◆ TASK DETAILS ◆
Wherever the word "Enable" occurs in the lines below, copy the whole line.

(Records from a dataset)
================================

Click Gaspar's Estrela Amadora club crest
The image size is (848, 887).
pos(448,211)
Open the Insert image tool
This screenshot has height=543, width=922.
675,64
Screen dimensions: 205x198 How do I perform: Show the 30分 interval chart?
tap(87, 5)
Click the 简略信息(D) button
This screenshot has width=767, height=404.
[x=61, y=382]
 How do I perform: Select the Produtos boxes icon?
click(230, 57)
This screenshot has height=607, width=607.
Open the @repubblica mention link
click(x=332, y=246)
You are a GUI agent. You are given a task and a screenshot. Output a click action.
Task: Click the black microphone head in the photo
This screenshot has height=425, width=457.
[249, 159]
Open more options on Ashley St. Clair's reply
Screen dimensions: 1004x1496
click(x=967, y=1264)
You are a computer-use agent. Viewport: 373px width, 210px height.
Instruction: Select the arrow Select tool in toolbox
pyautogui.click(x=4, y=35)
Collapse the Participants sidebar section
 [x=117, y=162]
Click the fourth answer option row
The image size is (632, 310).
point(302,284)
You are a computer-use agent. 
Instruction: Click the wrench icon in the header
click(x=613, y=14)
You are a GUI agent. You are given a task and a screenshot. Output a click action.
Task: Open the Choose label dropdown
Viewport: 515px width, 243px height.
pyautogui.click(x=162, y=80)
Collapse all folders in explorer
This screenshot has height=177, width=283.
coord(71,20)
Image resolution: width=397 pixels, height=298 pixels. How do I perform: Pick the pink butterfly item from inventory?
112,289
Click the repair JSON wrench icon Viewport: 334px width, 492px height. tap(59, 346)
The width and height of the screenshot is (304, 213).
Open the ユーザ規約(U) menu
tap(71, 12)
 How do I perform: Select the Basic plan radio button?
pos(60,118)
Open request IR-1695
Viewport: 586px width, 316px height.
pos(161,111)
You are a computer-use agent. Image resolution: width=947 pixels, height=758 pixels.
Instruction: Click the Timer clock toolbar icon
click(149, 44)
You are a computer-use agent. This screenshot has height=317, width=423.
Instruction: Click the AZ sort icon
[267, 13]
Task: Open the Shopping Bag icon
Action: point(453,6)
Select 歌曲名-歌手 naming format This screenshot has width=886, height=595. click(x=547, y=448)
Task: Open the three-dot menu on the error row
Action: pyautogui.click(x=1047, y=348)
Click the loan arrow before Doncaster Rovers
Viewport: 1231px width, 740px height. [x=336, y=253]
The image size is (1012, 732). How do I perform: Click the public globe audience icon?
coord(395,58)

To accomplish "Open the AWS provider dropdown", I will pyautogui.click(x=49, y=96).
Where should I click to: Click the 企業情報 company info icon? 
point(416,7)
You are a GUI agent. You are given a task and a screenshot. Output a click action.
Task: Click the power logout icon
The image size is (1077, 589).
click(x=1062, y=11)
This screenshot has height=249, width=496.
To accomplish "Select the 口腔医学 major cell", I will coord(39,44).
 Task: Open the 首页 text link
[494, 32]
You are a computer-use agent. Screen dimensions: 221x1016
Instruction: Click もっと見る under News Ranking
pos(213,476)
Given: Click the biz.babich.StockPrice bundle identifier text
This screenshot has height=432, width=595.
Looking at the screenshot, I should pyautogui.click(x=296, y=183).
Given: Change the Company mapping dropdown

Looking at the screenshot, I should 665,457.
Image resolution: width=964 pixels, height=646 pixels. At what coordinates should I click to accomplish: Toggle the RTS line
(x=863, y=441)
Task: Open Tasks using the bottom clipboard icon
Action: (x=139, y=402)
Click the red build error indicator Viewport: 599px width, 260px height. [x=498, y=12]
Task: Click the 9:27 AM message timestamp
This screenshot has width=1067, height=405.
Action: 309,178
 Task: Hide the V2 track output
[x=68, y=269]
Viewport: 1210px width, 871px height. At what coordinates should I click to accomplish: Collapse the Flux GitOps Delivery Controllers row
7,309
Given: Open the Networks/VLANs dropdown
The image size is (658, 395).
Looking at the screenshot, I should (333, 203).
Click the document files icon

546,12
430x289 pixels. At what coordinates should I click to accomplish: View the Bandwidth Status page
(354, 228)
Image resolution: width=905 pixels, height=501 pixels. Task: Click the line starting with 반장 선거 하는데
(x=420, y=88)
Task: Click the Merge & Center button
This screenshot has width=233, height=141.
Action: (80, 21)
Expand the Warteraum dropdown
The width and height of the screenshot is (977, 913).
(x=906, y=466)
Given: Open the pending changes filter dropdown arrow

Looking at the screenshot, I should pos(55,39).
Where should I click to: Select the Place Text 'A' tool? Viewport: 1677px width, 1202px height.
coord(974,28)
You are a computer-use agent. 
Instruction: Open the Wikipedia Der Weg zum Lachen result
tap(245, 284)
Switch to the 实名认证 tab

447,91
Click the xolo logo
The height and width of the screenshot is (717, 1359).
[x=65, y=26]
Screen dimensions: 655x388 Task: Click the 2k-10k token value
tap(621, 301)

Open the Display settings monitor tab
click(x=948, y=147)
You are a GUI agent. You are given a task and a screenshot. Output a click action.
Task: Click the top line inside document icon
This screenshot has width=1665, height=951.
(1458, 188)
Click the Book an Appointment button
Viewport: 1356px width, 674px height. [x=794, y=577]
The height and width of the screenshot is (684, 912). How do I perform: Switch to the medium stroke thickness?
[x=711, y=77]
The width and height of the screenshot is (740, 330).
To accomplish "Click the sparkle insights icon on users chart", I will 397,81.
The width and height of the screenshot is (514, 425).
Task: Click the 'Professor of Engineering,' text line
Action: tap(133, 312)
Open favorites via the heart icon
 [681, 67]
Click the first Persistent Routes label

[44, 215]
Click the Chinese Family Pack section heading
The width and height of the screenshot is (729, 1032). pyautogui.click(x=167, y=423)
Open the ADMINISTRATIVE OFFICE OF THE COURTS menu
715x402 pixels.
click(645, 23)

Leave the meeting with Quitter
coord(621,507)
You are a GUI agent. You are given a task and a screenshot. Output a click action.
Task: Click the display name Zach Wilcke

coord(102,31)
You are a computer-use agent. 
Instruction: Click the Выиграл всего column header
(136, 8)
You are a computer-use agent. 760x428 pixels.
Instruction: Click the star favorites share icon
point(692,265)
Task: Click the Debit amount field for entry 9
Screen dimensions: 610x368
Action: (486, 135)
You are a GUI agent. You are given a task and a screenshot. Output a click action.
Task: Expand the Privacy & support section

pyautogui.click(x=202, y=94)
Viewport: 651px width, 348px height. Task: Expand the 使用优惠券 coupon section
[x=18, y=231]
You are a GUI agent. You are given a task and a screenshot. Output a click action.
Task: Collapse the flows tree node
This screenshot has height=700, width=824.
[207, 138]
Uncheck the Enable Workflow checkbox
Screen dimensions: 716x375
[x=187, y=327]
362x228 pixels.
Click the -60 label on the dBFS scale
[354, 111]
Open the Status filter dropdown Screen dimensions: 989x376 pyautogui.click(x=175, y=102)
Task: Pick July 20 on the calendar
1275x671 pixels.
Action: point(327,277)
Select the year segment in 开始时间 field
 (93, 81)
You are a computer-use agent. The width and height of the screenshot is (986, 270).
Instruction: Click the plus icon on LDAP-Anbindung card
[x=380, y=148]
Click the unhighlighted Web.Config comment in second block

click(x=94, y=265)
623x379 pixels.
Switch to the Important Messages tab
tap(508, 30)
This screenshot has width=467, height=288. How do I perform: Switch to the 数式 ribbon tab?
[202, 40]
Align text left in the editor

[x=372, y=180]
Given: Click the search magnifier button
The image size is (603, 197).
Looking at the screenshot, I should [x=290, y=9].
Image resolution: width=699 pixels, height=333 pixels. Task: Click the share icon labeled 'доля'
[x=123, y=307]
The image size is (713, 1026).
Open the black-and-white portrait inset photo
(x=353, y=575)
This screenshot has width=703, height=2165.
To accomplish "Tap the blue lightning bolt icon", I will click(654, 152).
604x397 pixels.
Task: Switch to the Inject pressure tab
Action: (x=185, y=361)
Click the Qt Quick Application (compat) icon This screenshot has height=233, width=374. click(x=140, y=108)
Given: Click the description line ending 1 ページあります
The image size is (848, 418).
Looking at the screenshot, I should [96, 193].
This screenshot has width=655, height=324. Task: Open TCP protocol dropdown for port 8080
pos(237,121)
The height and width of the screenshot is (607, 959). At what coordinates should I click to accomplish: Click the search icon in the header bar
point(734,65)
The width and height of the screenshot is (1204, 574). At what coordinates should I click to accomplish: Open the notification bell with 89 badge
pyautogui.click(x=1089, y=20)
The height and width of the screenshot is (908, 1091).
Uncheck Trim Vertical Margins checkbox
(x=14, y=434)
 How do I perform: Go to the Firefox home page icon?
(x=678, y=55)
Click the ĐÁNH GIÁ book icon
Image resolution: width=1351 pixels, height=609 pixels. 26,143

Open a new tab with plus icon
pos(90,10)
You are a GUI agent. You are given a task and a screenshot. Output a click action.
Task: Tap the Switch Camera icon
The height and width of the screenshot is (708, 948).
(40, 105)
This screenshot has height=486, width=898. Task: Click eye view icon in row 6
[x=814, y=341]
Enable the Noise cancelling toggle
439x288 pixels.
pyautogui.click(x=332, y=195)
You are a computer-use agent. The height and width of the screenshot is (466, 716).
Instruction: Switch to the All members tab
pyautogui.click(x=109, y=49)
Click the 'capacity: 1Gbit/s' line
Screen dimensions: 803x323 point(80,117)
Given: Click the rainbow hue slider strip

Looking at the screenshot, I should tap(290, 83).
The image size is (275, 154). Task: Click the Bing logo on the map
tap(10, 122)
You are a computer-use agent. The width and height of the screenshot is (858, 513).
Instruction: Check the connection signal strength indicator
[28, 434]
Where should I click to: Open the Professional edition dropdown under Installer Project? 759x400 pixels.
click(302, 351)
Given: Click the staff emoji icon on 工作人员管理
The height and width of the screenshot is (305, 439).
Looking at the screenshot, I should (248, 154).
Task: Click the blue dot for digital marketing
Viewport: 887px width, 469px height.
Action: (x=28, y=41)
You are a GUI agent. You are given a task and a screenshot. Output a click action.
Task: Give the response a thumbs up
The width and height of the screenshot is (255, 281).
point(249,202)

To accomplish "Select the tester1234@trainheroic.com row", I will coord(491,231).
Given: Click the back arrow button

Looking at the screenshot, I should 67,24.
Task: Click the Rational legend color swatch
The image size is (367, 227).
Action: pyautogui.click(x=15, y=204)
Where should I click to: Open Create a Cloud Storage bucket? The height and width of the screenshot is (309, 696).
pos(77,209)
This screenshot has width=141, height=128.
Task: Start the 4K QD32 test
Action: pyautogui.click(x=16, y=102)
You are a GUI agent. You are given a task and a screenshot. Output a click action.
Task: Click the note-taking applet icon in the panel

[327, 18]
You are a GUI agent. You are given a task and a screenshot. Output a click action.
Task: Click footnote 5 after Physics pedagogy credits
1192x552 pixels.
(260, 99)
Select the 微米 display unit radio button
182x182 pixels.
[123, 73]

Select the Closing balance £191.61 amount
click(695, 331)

================================

◆ TASK OUTPUT ◆
Uncheck the Enable Workflow checkbox
Enable the Noise cancelling toggle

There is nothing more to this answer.